● **SELECCIÓN**:
<<<<

A merced de los vientos
Lo primero que se aprende en Menorca es a estar pendiente del viento. Los días que sopla del norte son estupendos para contemplar el embate de la olas, mientras que hay que dirigirse al sur si lo que se busca es un mar tranquilo y limpio. Con esta lección aprendida, el visitante empieza a pensar que ya conoce la isla, pero todavía le queda un largo trecho: a dónde van esos caminos entre muros que parecen no tener fin, qué calas tienen sombra, dónde se venden las mejores sobrasadas y ensaimadas, o qué significa «idó» esa expresión que los menorquines cuelan en todas las frases. Son misterios que en realidad se resuelven con el tradicional método viajero de la conversación sin prisas.

>>>>

● **CONSIGNA**: Reproduce palabra por palabra el pasaje del texto sobre los vientos de Menorca que empieza en "A merced de" y termina en "conversación sin prisas.". Los registros son material aparte y no guardan relación con el texto.

● **Registros almacenados**:
<<<<

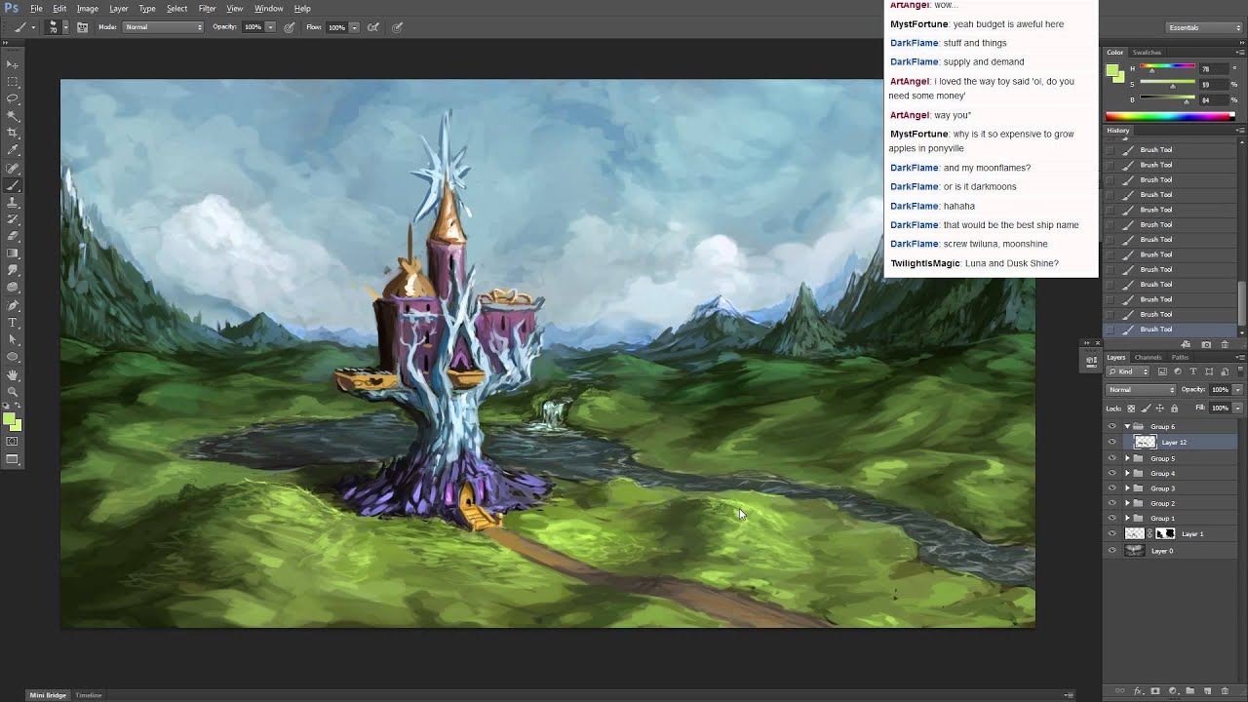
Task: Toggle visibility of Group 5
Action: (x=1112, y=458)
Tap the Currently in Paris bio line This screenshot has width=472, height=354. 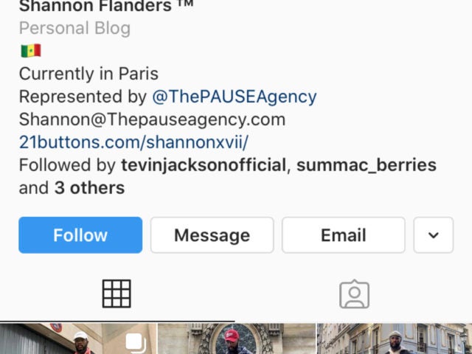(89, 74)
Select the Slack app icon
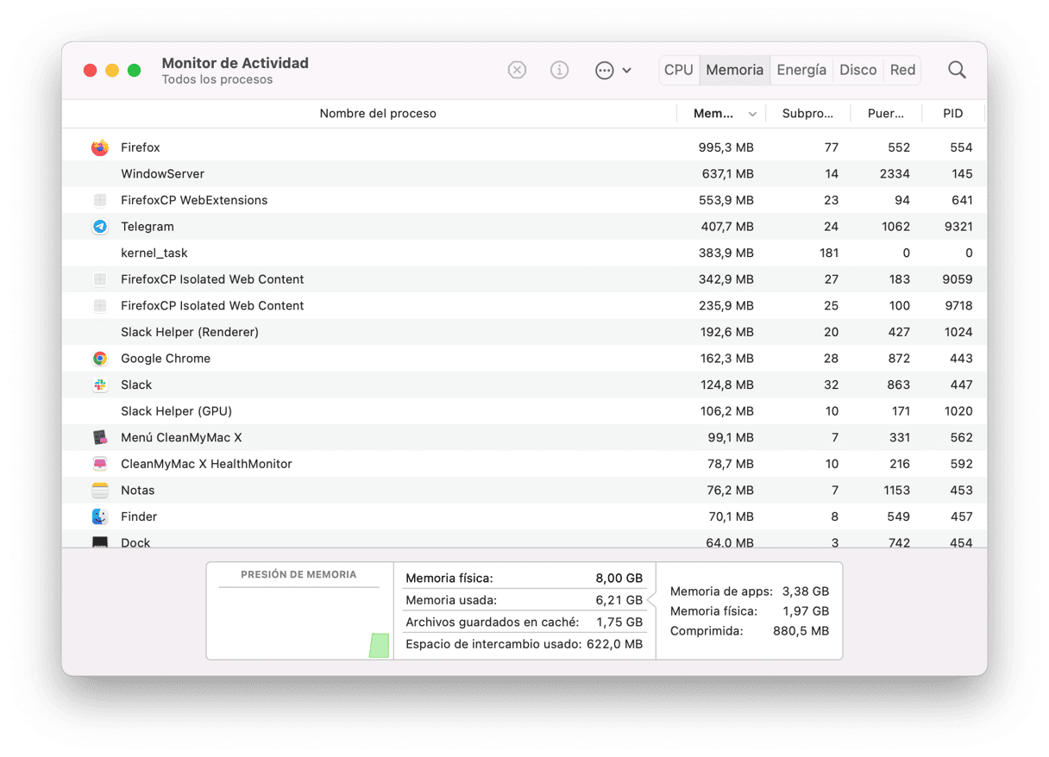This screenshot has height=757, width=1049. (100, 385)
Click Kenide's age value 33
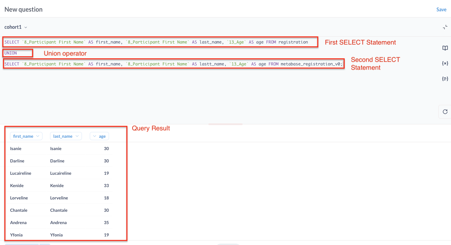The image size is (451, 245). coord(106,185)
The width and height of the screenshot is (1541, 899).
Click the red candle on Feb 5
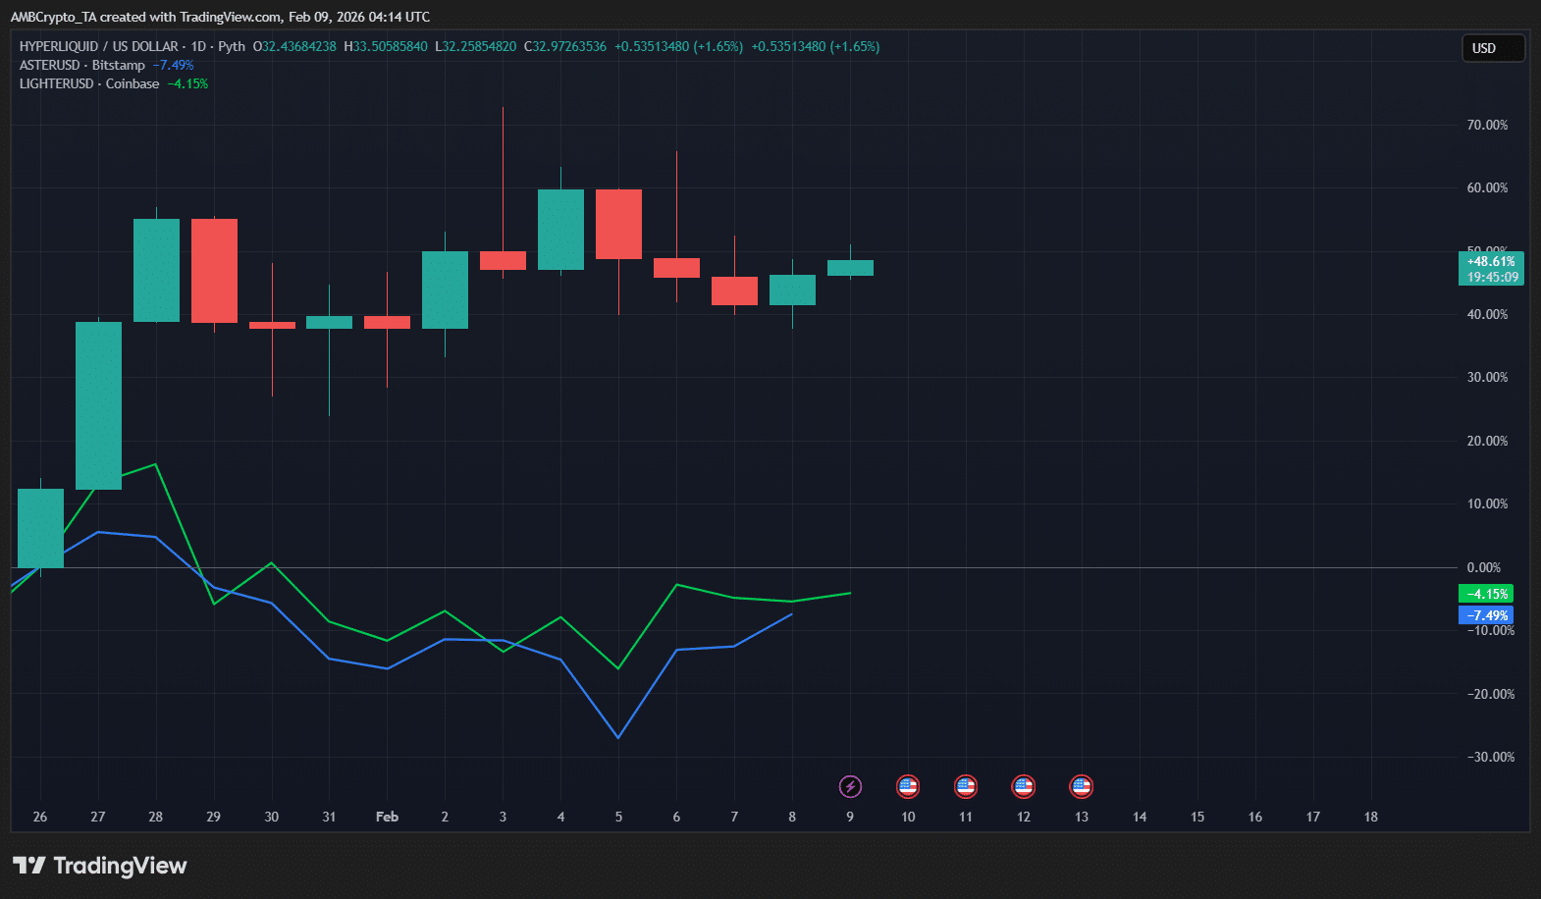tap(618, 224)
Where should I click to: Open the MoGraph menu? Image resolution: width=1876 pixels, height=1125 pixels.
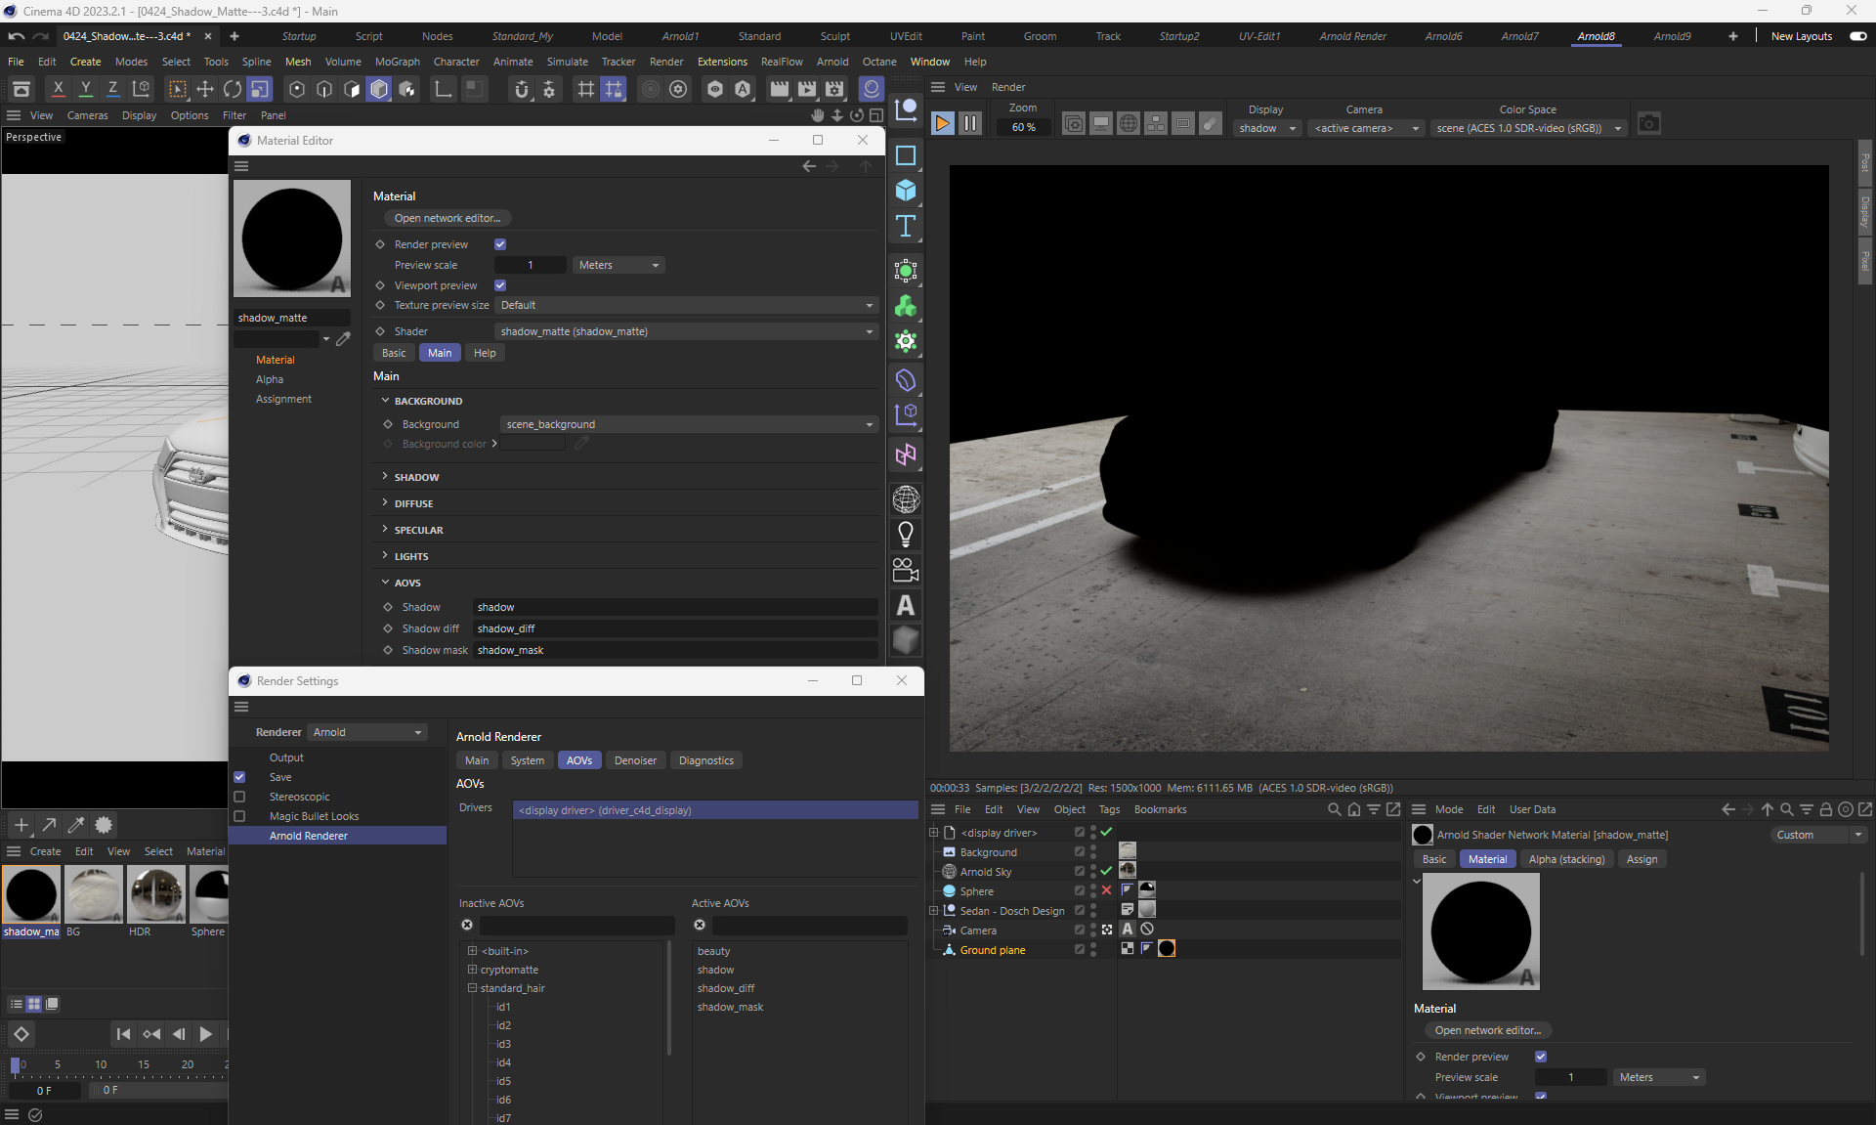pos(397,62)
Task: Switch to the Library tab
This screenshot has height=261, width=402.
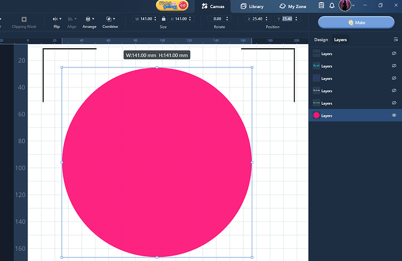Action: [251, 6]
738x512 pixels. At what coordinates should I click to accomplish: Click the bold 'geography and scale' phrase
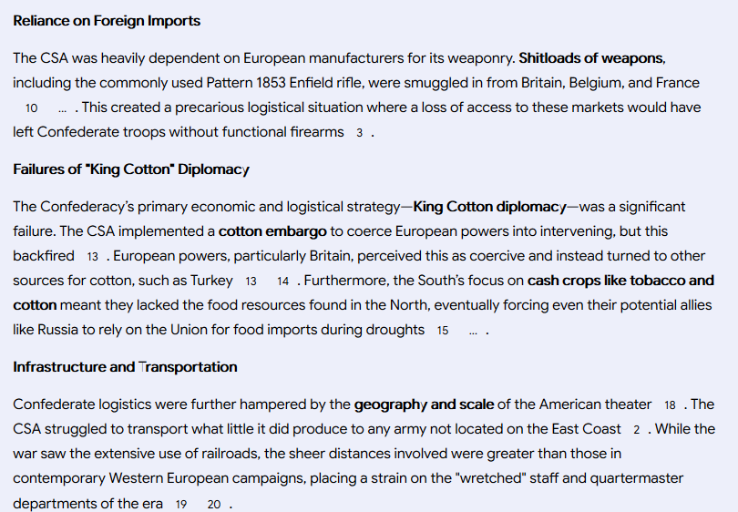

>>>>

● **EJERCICIO RESUELTO**:
A merced de los vientos
Lo primero que se aprende en Menorca es a estar pendiente del viento. Los días que sopla del norte son estupendos para contemplar el embate de la olas, mientras que hay que dirigirse al sur si lo que se busca es un mar tranquilo y limpio. Con esta lección aprendida, el visitante empieza a pensar que ya conoce la isla, pero todavía le queda un largo trecho: a dónde van esos caminos entre muros que parecen no tener fin, qué calas tienen sombra, dónde se venden las mejores sobrasadas y ensaimadas, o qué significa «idó» esa expresión que los menorquines cuelan en todas las frases. Son misterios que en realidad se resuelven con el tradicional método viajero de la conversación sin prisas.